Publication Type:Experiment
Keywords: imidacloprid; HepG2 cell; non-targeted metabolomics; mTOR signaling pathway; galactose metabolism
From: Journal of Environmental and Occupational Medicine 2023;40(2):216-223
CountryChina
Language:Chinese
Abstract: Background Imidacloprid is a neonicotinoid insecticide that is widely used in agricultural production, with a high detection rate in human biological samples. Previous studies have shown a high correlation between imidacloprid exposure and liver injury, but the specific mechanism is still unknown. Objective To observe potential toxic effects of HepG2 cells and its perturbation of non-targeted metabolic profile after imidacloprid exposure, and to explore possible molecular mechanisms of hepatotoxicity of imidacloprid by analyzing invovlved biological processes and signaling pathways. Methods HepG2 cell suspension was prepared and seeded in a 96-well plate, which was divided into blank control group, dimethyl sulfoxide (DMSO) solvent control group and imidacloprid exposure groups with multiple concentrations. Each group was set with 5 parallel samples. The viability of HepG2 cells viability were determined after 8 h of exposure to different concentrationsof imidacloprid (1, 2.5, 5, 7.5, 10 mmol·L⁻¹), and the dose-effect relationship was analyzed. A proper concentration (3 mmol·L⁻¹ with 80% viability) was chosen for imidacloprid exposure, non-targeted metabolomic analysis was applied to the cultivated HepG2 cells using UHPLC-Q-TOF/MS technology, the differential metabolites between groups were screened, and the bioprocess and related signaling pathways of their enrichment were annotated using the Kyoto Encyclopedia of Genes and Genomes (KEGG) database. Results Compared to the other two groups, the survival rates of HepG2 cells in the imidacloprid exposure groups decreased. A survival rate of about 86% of HepG2 cells was found in HepG2 cells exposed to 2.5 mmol·L⁻¹ imidacloprid exposure. The non-targeted metabolomics studies showed that 61 metabolites were significantly affected in HepG2 cells after 3 mmol·L⁻¹ imidacloprid exposure, including creatine (variable importance in projection VIP=1.11, P<0.001), arginine (VIP=1.47, P=0.048), taurine (VIP=4.28, P=0.001), and α-D-glucose (VIP=1.90, P=0.006).
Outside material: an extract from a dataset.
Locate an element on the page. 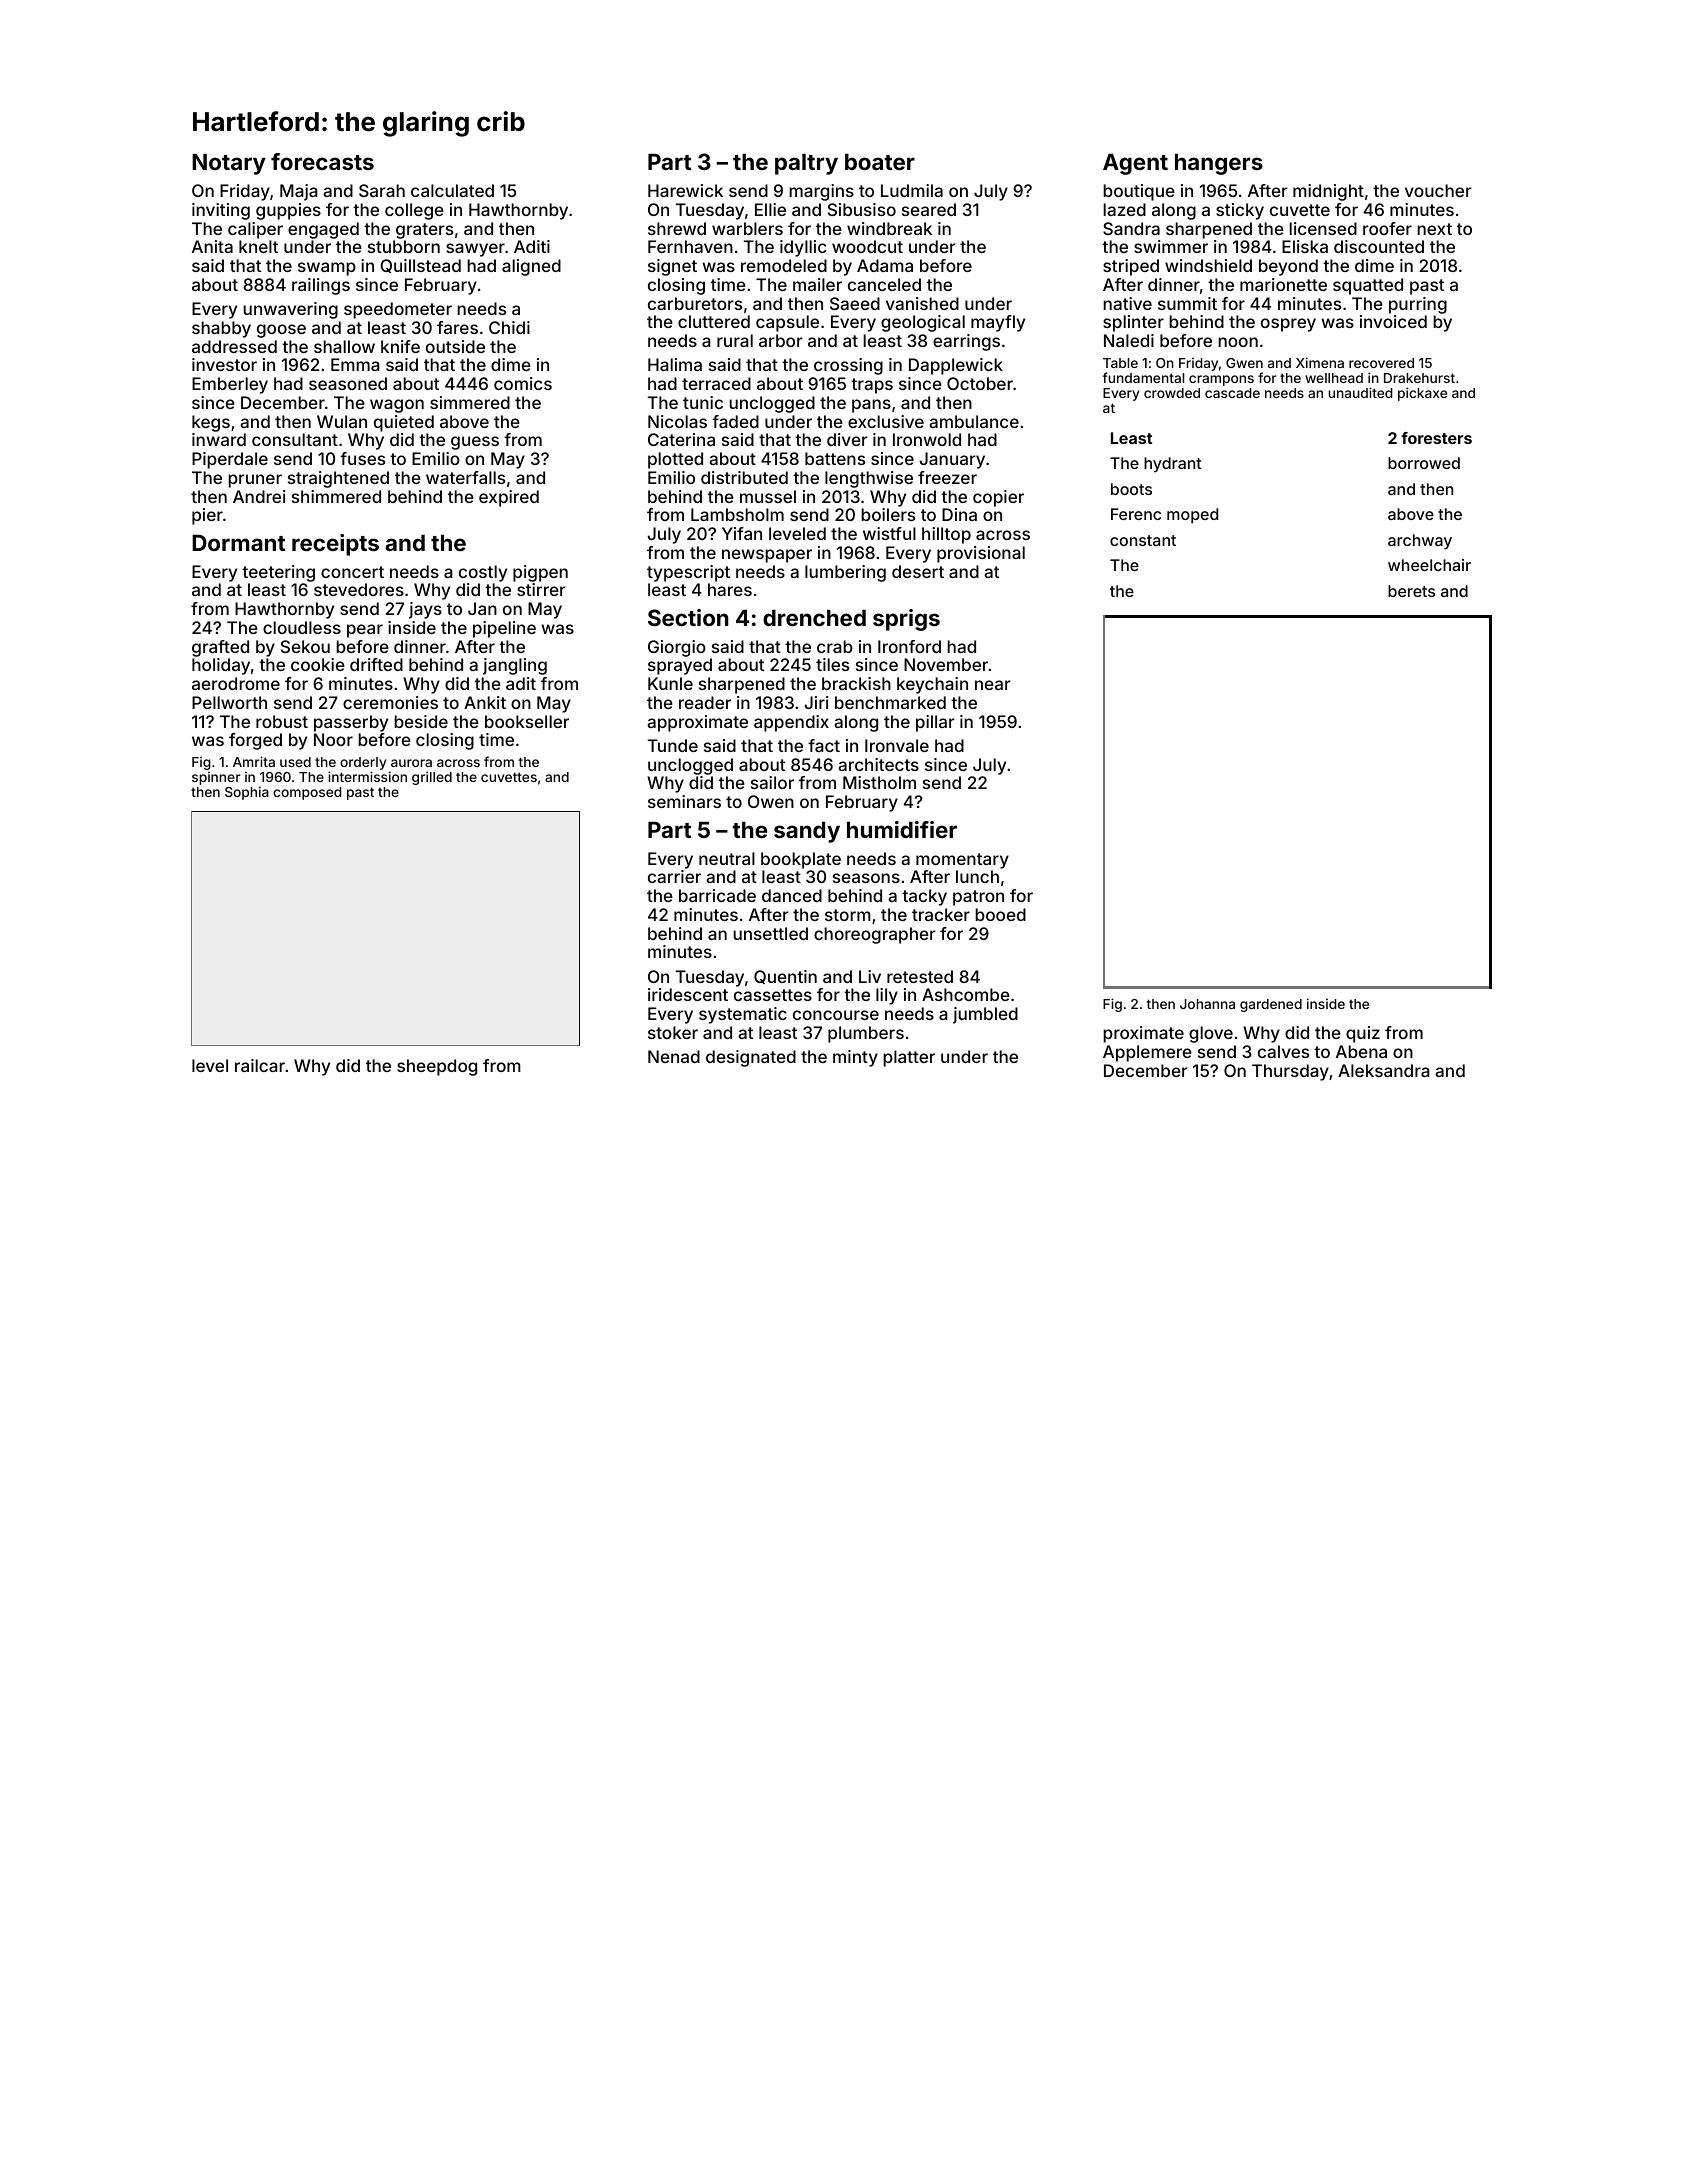 This document has height=2178, width=1683. Maja is located at coordinates (299, 192).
The differential metabolites enriched in bioprocess and related signaling pathways were mainly directed to mTOR signaling pathways (P<0.001), arginine and proline metabolism (P=0.002), and galactose metabolism (P=0.015). Conclusion Imidacloprid exposure can significantly inhibit the survival rate of HepG2 cells, and interfere with the mTOR signaling pathway, arginine and proline metabolism, galactose metabolism, and so on.